German artist Kurt Schwitters’s last remaining Merz Barn may be moved to China if the owners of the site cannot raise enough funds to maintain it, Frances Perraudin of The Guardian reports. Located in Langdale, Cumbria, in northwest England, the building served as a refuge for Schwitters when he fled from the Nazis in 1940. The artist made a collage of stone, cement, and found objects on the walls of the structure before he died in 1948. The materials were moved to the Hatton Gallery in Newcastle in the 1960s, and the building has since been regarded as a UK cultural heritage site.
The Littoral Arts Trust, which owns the property, has been committed to maintaining the site.
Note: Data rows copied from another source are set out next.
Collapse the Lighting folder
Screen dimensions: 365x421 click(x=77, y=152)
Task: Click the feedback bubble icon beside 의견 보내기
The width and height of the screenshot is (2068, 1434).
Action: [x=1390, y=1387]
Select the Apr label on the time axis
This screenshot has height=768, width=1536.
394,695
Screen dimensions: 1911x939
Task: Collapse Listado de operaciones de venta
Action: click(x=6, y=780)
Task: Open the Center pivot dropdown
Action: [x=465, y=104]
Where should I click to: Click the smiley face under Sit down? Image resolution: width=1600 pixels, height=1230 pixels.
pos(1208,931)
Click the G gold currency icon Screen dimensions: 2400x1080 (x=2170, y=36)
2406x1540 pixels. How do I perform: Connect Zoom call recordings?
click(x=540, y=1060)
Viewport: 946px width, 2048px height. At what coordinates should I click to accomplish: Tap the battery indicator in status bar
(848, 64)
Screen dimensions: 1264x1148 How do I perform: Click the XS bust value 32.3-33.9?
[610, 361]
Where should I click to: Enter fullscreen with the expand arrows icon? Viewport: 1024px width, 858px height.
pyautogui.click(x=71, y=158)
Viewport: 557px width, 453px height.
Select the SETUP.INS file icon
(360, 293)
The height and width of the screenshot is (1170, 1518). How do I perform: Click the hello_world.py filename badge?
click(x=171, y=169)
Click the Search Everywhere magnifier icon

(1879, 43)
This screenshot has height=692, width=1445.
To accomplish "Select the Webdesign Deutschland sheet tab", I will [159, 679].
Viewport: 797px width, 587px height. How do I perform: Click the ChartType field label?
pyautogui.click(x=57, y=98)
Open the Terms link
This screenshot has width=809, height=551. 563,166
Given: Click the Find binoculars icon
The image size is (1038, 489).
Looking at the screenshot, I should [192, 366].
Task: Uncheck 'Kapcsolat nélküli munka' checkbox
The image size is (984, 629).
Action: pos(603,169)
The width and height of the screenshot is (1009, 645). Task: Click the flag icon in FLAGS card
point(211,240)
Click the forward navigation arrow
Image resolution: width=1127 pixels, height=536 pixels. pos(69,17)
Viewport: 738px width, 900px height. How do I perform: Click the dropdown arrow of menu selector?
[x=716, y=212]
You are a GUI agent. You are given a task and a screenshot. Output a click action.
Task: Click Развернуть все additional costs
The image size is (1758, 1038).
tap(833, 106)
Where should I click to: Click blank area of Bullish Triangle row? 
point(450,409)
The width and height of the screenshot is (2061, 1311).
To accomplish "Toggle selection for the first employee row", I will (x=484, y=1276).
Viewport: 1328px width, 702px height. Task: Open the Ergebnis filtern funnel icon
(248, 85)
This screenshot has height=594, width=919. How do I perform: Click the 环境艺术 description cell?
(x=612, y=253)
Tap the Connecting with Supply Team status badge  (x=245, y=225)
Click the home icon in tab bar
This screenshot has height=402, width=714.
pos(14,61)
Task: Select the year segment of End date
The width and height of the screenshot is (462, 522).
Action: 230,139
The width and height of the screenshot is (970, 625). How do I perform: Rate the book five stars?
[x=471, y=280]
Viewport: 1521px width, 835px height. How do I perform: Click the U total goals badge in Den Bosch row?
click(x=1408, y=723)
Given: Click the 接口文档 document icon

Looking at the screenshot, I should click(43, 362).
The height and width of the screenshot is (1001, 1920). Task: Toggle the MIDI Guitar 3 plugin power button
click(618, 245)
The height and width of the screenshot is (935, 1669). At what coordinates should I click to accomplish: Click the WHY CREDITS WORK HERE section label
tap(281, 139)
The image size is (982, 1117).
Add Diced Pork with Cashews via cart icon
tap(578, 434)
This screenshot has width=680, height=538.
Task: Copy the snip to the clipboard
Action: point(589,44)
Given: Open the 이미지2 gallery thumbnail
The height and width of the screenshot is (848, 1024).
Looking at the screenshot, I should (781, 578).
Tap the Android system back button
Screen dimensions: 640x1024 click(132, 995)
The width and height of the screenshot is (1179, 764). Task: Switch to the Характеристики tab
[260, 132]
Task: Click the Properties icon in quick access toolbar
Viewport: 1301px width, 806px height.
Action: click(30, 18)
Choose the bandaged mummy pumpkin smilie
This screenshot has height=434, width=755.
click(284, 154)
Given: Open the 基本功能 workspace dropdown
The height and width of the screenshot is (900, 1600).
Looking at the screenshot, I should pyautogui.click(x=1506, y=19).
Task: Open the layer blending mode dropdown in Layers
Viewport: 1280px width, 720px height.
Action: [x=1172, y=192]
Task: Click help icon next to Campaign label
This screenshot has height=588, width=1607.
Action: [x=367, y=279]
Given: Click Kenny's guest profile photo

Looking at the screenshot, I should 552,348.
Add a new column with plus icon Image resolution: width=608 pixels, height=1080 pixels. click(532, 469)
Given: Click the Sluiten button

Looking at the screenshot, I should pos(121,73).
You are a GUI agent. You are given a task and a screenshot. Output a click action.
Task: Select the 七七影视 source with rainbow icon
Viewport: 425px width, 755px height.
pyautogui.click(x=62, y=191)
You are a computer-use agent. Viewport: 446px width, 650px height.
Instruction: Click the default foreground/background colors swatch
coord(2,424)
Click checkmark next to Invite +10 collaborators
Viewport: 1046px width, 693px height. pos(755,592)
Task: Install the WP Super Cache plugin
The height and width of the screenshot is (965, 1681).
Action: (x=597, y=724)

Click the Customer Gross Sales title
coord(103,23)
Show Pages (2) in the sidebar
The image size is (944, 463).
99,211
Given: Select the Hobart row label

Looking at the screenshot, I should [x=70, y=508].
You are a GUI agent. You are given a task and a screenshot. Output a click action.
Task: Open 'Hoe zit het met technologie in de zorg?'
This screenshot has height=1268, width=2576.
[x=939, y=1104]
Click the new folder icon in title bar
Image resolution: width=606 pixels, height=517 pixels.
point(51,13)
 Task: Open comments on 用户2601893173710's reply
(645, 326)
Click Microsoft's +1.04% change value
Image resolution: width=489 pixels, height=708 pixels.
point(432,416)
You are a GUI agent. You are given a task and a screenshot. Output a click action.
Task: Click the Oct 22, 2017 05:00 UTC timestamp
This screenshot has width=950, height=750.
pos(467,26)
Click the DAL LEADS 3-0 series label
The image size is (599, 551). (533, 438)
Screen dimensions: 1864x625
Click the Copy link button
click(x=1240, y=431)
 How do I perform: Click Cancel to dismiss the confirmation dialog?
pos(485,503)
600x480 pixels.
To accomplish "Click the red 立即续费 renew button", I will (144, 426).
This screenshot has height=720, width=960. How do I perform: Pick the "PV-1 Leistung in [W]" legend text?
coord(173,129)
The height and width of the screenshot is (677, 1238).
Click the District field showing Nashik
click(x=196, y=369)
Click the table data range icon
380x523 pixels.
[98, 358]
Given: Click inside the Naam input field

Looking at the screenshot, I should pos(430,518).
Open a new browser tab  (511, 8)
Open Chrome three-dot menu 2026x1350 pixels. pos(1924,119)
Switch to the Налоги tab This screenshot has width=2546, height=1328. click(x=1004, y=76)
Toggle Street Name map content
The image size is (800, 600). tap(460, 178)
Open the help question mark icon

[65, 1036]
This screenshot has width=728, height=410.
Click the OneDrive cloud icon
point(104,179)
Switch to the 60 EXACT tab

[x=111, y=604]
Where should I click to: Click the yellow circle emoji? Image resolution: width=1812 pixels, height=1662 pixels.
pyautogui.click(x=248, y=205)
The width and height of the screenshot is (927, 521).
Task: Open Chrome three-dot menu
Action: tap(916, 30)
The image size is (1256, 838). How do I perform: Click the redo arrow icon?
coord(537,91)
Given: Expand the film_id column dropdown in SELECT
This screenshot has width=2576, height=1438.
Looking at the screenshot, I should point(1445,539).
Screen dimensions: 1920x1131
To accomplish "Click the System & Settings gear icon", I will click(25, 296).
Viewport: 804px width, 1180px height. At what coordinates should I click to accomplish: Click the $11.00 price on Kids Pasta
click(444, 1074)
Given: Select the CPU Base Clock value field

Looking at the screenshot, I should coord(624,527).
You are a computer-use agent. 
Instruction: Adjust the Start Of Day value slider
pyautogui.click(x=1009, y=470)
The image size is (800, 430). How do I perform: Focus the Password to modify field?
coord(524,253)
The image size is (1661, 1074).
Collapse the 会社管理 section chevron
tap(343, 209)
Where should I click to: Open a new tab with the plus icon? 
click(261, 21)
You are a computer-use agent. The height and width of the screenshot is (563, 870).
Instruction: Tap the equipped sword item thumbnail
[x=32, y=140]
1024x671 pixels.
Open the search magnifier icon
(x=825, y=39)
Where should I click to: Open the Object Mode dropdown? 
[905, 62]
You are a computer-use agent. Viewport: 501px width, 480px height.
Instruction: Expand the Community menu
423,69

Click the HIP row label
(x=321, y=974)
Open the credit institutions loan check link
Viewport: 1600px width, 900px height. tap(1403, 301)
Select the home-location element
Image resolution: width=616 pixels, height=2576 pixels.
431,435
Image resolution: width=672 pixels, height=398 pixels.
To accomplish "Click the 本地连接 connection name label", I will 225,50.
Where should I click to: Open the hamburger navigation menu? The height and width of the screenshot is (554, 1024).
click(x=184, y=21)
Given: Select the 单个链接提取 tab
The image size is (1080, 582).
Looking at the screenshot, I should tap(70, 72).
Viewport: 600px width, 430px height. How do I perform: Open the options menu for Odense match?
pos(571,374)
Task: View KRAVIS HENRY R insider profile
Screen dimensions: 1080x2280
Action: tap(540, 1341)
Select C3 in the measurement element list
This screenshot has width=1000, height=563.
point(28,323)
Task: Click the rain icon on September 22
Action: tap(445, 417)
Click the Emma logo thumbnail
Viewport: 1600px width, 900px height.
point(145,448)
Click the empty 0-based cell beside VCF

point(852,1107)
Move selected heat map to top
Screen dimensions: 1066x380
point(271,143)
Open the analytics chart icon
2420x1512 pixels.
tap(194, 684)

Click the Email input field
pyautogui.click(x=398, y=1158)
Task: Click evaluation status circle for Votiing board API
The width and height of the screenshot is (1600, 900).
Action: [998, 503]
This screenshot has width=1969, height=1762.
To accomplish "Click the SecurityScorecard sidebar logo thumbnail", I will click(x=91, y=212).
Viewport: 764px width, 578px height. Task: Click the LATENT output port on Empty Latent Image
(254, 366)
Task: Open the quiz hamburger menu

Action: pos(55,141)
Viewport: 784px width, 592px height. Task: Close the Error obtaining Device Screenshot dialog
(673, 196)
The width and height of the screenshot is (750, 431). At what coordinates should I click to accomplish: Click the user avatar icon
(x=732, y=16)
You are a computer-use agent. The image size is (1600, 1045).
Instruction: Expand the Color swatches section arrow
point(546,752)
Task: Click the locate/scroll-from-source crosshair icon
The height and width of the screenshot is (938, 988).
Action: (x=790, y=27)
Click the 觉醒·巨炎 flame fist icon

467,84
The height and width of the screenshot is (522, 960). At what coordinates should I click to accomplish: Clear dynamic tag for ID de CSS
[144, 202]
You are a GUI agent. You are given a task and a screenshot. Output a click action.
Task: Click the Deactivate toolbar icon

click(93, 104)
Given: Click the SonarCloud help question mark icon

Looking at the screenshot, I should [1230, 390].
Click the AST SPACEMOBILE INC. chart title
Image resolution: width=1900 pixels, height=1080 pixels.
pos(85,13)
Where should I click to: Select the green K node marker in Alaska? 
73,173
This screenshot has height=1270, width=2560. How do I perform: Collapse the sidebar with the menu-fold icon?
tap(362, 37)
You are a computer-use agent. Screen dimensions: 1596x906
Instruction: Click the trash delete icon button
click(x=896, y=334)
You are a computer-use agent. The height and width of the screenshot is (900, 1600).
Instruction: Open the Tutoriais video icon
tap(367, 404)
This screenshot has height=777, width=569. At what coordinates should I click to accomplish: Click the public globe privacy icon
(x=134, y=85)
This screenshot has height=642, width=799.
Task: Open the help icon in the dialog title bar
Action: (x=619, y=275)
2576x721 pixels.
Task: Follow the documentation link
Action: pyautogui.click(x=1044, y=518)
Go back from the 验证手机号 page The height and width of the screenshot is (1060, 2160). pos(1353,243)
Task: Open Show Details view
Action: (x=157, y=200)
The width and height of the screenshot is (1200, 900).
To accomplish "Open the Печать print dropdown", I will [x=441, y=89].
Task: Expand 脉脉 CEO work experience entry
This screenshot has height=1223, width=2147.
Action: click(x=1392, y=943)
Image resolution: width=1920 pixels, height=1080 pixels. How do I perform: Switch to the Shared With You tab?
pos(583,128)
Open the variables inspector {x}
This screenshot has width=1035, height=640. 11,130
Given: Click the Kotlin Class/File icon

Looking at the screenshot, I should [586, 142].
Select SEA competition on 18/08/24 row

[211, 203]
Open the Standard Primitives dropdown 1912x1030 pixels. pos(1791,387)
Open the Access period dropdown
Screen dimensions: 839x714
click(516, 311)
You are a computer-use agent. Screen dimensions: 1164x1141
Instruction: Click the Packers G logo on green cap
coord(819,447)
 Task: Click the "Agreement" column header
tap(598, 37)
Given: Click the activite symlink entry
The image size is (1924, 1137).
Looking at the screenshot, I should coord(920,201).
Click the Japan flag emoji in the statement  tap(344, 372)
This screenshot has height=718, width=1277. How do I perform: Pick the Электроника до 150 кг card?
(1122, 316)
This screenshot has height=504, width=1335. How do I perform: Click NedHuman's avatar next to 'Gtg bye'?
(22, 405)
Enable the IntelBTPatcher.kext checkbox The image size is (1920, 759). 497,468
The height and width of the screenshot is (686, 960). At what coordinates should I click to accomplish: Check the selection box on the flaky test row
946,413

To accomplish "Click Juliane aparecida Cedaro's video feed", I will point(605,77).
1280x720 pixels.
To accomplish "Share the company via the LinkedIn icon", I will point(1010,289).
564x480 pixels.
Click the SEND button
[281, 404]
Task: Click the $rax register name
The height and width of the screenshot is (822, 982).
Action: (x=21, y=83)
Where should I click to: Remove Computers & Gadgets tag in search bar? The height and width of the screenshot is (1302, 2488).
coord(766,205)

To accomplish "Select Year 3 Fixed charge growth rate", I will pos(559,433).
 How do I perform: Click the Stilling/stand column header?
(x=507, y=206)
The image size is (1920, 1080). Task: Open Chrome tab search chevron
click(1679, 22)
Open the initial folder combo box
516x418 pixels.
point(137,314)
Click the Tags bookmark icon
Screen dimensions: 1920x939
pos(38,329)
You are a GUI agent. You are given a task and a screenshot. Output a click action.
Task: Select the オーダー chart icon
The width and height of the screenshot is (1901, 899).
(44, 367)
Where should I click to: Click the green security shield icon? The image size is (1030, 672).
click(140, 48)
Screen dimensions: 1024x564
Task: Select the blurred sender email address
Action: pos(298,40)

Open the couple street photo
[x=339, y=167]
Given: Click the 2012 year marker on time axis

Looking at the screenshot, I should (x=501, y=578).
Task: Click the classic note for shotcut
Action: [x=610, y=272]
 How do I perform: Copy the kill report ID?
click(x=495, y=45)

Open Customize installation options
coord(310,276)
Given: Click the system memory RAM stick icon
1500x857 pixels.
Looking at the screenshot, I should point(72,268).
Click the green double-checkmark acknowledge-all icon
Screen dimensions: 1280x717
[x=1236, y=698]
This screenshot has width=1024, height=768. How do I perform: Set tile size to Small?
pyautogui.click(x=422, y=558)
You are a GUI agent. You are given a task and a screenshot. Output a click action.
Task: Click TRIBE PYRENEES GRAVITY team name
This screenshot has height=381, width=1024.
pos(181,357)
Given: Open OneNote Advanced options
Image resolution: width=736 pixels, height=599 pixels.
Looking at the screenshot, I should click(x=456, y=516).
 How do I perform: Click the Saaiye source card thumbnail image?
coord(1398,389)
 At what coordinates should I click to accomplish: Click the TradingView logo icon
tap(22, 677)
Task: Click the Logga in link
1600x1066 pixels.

However, the Arts Council England has rejected its last five applications for funding in support of its upkeep. On Sunday, Ian Hunter, who runs the small charity with Celia Larner, said that they have run out of options. The trust plans to put the barn up for sale, and it is expected to net around $475,000.
Before Hunter and Larner listed the building on the open market, they said the trust was approached by a wealthy Chinese art collector who made an offer on the barn and expressed an interest in relocating it to Shenzhen, China, to join his collection.
“This is absolutely bonkers, given the public arts funding already invested in the project,” Hunter told The Guardian. “The ‘good causes’ lottery ticket purchasers, and the taxpayer have the right to ask who at the Arts Council is behind these incompetent decisions, and why?”
While the Arts Council England has allocated funding in support of the barn in the past, an ACE spokesperson said that the council’s role “does not include protection and restoration of cultural heritagethis is the responsibility of other bodies.” The representative added that the previous funding awarded to Littoral Arts was for a contemporary program that it held for a number of years.